● Tasks to complete
1. Answer these from the podcast page about Tim Westergren:
(a) On what date was the page posted?
(b) Pandora is built on what project?
(c) Whose decision raised the royalties for Internet radio?
2. Reproduce the part of the podcast page about Tim Westergren between "Tim Westergren, Founder" and "Silicon Valley startups.", inclusive.

● Reading text
A podcast by students of Stanford University's Business and Design Schools


Monday, April 23, 2007

Tim Westergren, Founder and Chief Strategy Officer of Pandora

Tim Westergren
is the founder and Chief Strategy Officer of Pandora, a music recommendation service built on the Music Genome Project and a poster child for resilience in the volatile world of Silicon Valley startups.

MP3 File | Subscribe via iTunes | Add to del.icio.us

Tim shares insightful anecdotes and thoughts from Pandora's colorful and instructive past seven years: innovations around music discovery and a "drop-dead simple" user interface, Pandora's "Dr. Jekyll and Mr. Hyde"-esque struggle for survival, its explosion of viral audience growth, and most recently, the Copyright Royalty Tribunal's contentious decision to hike up the royalties for Internet radio.

● Data for review
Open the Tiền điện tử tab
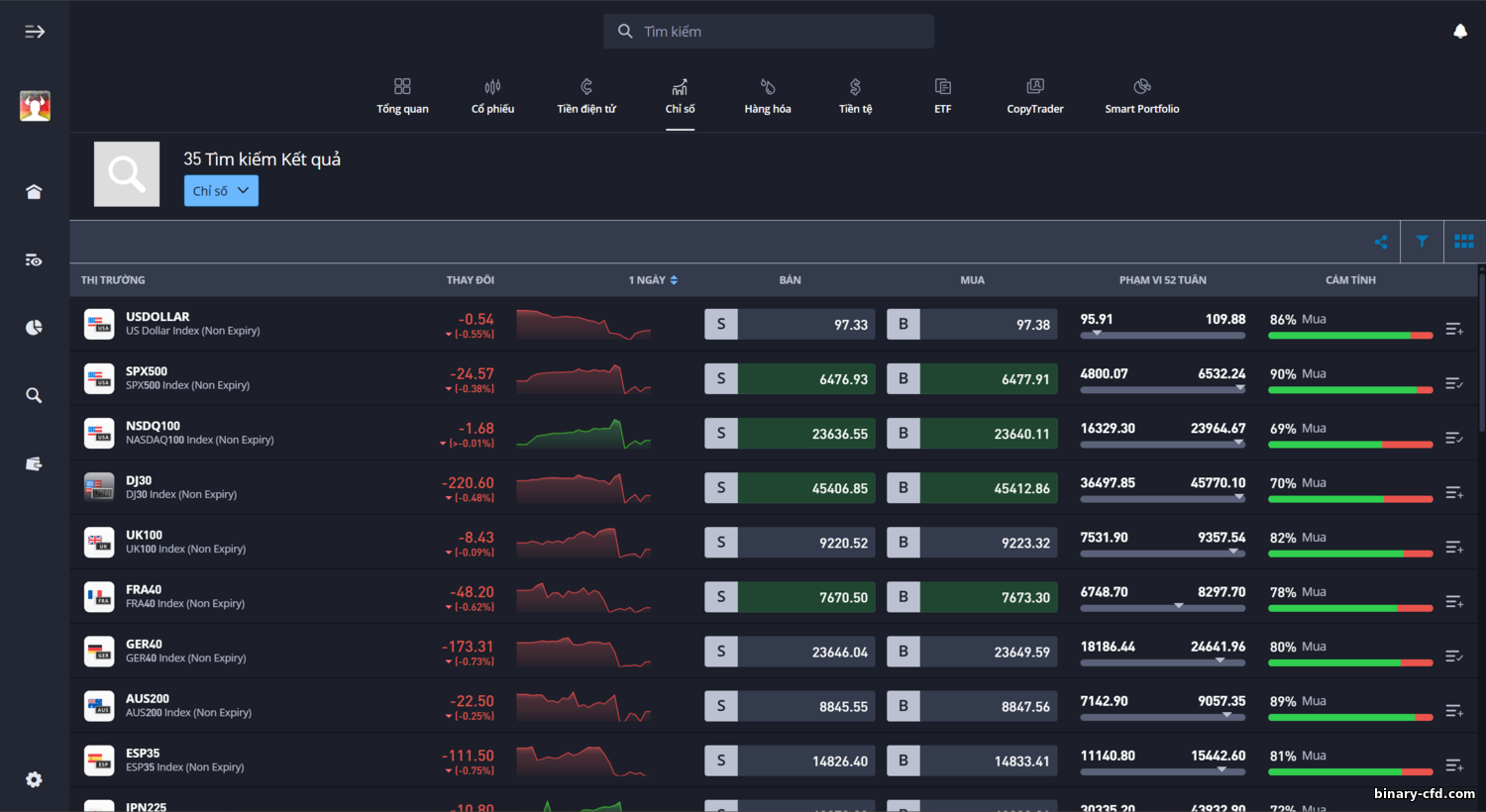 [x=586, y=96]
==
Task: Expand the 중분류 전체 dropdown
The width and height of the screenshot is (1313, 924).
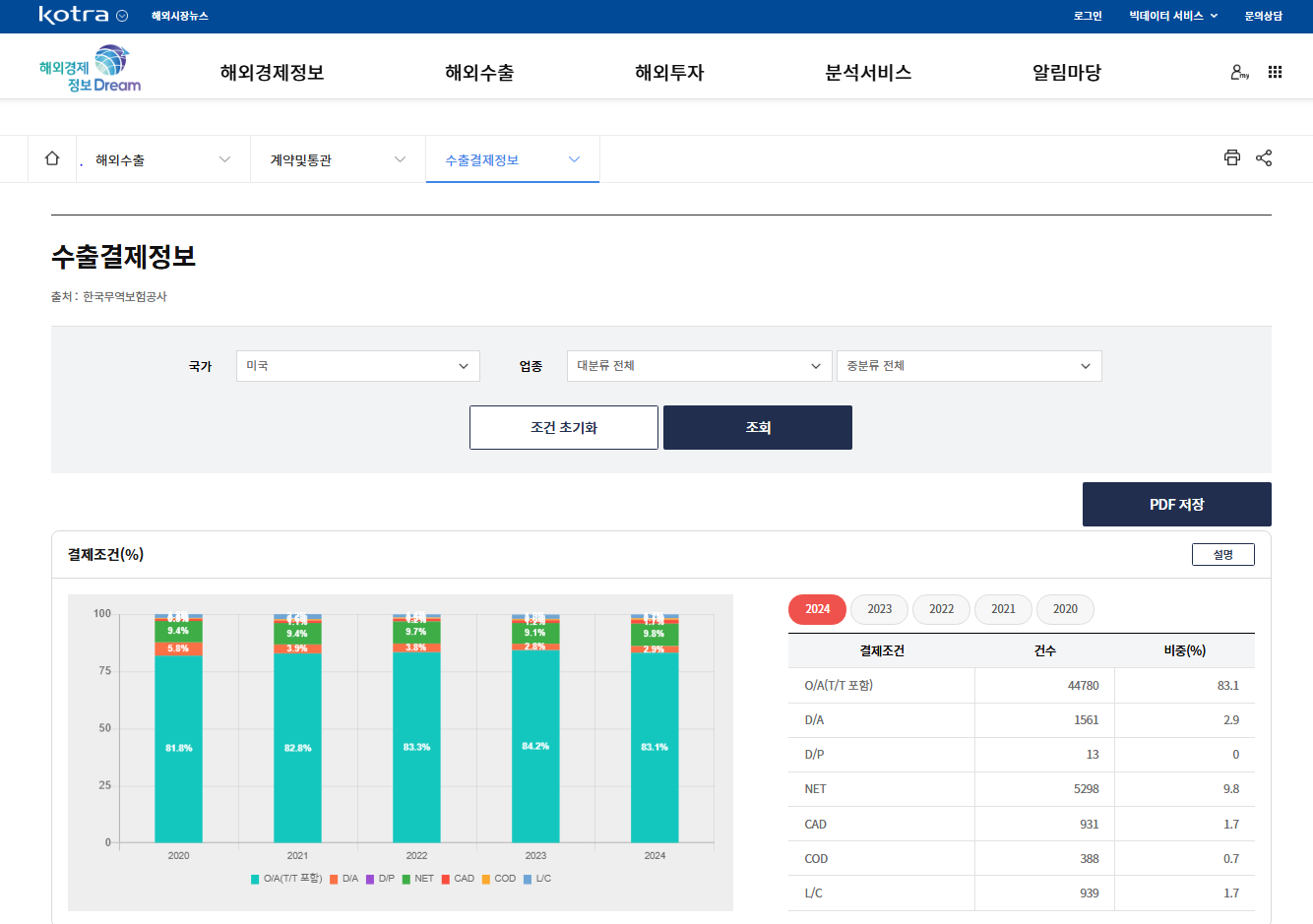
---
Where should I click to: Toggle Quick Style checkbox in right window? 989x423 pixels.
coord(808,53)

● Task-by-task solutions
1.
(a) Monday, April 23, 2007
(b) The Music Genome Project
(c) The Copyright Royalty Tribunal's

2.
Tim Westergren, Founder and Chief Strategy Officer of Pandora

Tim Westergren
is the founder and Chief Strategy Officer of Pandora, a music recommendation service built on the Music Genome Project and a poster child for resilience in the volatile world of Silicon Valley startups.